See what I mean? Her fingers look bloodless. Wait a minute! That ought to be good for Halloween, right? Serendipity strikes again.

Thursday, October 30, 2008

Tree to the left of our building's front door

I took this photo Wednesday morning about 6:30 a.m., right after I had walked Duncan. The street light provided enough light for a decent photo, I think, especially since the leaves are such a rich gold.

Wednesday, October 29, 2008

"Cows ... Gals ... Decisions, decisions."
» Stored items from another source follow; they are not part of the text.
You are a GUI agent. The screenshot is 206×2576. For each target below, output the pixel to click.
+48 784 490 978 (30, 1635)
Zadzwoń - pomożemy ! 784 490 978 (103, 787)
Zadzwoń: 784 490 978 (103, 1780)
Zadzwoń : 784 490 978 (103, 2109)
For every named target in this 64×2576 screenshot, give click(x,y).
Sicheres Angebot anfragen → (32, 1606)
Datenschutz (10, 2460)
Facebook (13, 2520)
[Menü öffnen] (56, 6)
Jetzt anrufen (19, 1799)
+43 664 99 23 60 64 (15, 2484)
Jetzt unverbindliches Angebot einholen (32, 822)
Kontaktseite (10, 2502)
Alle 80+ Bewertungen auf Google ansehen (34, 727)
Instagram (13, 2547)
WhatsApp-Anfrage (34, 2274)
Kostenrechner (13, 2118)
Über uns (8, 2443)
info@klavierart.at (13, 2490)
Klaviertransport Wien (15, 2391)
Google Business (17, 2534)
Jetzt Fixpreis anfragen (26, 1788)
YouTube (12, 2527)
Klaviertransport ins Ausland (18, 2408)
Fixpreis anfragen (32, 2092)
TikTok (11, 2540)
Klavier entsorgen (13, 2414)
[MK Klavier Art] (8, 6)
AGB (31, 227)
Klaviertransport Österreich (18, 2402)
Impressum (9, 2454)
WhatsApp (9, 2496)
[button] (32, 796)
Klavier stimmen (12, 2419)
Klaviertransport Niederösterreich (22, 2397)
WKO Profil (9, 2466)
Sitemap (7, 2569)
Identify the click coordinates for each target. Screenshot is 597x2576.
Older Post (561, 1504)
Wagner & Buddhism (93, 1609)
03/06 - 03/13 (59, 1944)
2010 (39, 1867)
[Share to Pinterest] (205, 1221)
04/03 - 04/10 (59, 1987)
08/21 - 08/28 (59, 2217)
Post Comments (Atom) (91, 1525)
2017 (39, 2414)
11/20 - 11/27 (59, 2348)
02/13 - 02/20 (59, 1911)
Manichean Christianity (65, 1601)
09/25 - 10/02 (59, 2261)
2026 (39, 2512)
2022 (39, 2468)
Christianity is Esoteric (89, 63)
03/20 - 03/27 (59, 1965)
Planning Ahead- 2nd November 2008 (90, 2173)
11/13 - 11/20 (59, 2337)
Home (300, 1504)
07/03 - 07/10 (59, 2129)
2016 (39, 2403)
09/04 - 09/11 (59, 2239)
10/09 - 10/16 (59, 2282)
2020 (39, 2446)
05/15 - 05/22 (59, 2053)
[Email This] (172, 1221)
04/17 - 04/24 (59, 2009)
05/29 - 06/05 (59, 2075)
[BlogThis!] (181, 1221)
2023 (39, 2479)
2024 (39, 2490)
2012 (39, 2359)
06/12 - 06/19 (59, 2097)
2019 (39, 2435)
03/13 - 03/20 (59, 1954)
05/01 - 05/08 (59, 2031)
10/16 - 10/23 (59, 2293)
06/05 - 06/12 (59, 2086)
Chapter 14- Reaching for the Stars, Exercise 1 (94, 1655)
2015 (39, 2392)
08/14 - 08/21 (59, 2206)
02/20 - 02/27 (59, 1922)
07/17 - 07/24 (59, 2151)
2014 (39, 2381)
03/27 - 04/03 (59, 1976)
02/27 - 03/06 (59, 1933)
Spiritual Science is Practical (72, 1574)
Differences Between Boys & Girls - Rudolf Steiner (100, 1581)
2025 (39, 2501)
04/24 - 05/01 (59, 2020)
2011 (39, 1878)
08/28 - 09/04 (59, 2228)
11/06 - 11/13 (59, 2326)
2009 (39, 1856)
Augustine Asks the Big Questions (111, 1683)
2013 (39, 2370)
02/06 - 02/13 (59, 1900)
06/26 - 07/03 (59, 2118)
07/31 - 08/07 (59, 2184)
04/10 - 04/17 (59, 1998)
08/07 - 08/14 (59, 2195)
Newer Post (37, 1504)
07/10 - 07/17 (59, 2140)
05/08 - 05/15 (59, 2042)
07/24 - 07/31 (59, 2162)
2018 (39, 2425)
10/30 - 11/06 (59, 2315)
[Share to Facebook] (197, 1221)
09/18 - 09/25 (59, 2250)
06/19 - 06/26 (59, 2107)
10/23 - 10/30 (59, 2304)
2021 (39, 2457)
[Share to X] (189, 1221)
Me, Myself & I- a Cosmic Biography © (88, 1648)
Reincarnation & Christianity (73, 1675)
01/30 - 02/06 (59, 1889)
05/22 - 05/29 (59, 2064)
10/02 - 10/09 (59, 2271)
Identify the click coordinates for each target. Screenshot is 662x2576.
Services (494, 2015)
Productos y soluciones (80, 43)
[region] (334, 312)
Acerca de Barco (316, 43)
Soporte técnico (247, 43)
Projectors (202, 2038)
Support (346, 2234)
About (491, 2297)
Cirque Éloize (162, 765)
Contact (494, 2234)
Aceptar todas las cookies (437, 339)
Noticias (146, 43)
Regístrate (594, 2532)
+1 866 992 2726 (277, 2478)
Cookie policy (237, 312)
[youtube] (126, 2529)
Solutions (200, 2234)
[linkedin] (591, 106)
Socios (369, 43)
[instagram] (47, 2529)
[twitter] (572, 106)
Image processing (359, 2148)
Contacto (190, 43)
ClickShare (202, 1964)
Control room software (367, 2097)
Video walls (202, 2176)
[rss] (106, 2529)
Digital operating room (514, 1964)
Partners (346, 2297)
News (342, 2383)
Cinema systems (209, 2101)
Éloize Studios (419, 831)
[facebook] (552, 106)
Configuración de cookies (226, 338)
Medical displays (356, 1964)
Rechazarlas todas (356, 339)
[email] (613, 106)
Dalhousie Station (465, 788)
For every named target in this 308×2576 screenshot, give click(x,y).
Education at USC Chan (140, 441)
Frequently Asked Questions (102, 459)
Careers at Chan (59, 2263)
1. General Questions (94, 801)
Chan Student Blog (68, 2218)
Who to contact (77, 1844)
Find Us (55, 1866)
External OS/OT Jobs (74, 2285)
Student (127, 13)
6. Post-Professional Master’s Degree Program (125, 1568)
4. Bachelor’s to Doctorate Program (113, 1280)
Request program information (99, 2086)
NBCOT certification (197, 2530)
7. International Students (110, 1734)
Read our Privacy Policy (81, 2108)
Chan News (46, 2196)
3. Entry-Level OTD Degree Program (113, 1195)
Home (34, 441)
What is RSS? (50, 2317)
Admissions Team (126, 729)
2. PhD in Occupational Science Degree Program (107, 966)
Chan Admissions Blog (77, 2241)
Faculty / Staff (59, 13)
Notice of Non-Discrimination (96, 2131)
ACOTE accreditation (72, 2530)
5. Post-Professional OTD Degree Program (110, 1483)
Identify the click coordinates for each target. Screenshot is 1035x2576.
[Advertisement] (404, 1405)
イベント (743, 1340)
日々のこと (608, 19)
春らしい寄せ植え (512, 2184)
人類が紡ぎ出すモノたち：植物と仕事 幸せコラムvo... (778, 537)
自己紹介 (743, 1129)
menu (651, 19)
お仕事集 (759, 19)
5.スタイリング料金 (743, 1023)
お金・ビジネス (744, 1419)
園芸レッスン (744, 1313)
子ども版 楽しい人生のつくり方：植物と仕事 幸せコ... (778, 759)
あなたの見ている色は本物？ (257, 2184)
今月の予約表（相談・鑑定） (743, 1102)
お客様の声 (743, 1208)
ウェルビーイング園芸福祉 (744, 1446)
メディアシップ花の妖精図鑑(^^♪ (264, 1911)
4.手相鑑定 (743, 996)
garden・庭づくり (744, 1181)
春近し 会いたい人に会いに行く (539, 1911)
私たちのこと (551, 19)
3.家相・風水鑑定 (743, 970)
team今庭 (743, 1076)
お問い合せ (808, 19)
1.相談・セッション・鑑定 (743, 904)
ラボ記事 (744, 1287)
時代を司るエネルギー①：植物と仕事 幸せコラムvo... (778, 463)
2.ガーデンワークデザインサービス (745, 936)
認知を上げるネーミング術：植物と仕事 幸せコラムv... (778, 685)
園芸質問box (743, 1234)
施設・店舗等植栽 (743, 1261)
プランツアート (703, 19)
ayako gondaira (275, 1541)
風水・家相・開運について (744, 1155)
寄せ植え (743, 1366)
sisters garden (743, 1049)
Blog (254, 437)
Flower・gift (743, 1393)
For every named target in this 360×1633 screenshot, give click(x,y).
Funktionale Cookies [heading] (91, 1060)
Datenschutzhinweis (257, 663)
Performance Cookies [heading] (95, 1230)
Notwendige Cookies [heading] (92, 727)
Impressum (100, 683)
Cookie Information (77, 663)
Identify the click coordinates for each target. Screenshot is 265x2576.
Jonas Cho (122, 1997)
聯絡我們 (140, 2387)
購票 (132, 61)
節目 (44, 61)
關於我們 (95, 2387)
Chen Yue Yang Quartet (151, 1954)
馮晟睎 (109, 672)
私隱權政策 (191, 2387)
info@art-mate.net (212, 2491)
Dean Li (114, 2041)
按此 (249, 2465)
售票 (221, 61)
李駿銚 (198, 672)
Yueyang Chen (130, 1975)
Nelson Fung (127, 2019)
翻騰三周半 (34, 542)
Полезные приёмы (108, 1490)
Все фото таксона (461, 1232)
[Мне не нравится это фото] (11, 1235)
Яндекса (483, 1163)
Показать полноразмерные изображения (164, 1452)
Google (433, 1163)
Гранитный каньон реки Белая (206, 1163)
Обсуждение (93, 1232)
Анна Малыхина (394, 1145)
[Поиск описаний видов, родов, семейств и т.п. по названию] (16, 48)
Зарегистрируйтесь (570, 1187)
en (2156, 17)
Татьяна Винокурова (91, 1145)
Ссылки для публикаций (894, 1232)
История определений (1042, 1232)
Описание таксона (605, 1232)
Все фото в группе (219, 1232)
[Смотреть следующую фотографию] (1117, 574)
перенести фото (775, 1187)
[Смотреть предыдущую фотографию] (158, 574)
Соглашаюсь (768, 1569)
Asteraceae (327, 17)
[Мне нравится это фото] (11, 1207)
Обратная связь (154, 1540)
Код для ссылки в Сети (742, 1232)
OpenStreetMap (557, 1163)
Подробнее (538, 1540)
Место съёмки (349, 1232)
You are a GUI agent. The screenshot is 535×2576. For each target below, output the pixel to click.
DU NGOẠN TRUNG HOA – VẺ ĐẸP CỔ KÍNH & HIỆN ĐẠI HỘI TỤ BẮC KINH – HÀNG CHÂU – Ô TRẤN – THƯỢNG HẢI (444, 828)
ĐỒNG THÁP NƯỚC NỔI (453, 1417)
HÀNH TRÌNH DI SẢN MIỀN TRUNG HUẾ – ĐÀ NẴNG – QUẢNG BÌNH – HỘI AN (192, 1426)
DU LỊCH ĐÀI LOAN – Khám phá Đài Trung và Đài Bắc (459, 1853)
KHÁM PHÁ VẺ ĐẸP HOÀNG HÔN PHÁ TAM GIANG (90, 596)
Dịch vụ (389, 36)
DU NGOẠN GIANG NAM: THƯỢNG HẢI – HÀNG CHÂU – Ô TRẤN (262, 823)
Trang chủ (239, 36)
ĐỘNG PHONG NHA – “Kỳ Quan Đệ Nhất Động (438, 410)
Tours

Like any responsible cowboy, Woody needs to make a decision on how to spend his time.
This is another one of my miniature art cars. I felt like a giving y'all a grin, so I decided to post these two shots. In case you can't tell, Woody's head swivels back-and-forth quite easily.

Monday, October 27, 2008

Light at the end of the tunnel ...

...let me explain. Besides things like family and fun thankfully taking up some of my blogging time in good ways lately, I've had some camera-to-computer downloading issues/frustrations and then additional uploading from computer to Flickr issues/frustations.

I had dealt with all of that pretty well and intended to spend a good deal of time Sunday, during the NASCAR race at Atlanta, working on a series of posts about one of several wonderful things I've been able to do in Portland recently, maybe the Dirty Dozen Brass Band at Jimmy Mak's Jazz Club or Michael Cully's Puppetry at the Oregon History Museum or Sharon Wortman's Bridge Walk involving the Morrison and Steel Bridges across the Willamette. I had a bounty of specials to choose from, as well as the unique every day things I notice all around town, until Sunday morning.

When I opened Honk, my precious little iBook, and then opened iPhoto, there was a message that read something like, "For iPhoto to run, the iLibrary needs to be updated," and I really only remember seeing OK highlighted as a choice, so I clicked on OK. In seconds all of my photos disappeared from the iPhoto Library, all 6992 of them. I sat here, stunned into silence.

To tell the truth, my calmness at this unreal turn of events totally shocked me. I didn't wail, holler, sob. I knew that I had many, many photos at Flickr already, so I accepted what had happened and then promptly downloaded my three full memory cards into Honk and started putting photos onto Flickr.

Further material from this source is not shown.